:: STORED DATA ::
*** Begin section ***

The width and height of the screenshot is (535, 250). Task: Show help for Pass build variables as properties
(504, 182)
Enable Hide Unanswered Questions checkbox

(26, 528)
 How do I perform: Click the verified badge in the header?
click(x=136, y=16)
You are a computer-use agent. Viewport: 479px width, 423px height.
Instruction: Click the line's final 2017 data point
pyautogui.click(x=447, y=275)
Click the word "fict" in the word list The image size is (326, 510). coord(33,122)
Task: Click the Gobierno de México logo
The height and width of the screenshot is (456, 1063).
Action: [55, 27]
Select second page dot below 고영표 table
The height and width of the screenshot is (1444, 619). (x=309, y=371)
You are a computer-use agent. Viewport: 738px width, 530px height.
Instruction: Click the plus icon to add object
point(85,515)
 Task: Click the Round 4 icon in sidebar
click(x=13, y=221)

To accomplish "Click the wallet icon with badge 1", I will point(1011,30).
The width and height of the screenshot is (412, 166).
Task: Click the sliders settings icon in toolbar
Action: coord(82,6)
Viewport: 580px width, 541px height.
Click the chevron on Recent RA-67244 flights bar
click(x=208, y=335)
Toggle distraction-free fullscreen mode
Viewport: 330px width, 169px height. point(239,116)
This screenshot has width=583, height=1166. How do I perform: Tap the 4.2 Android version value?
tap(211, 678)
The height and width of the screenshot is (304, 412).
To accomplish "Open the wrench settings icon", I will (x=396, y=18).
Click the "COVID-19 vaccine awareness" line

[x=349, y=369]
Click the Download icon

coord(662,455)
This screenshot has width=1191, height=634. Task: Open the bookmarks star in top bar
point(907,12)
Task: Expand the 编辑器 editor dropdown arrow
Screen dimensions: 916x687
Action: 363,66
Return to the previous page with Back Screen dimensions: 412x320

*** End section ***

:: TASK STATEMENT ::
Only lines containing the string "agent" belong in the answer; find them in the data above and copy them.

:: YOUR SOLUTION ::
You are a computer-use agent. Viewport: 479px width, 423px height.
You are a computer-use agent. Viewport: 738px width, 530px height.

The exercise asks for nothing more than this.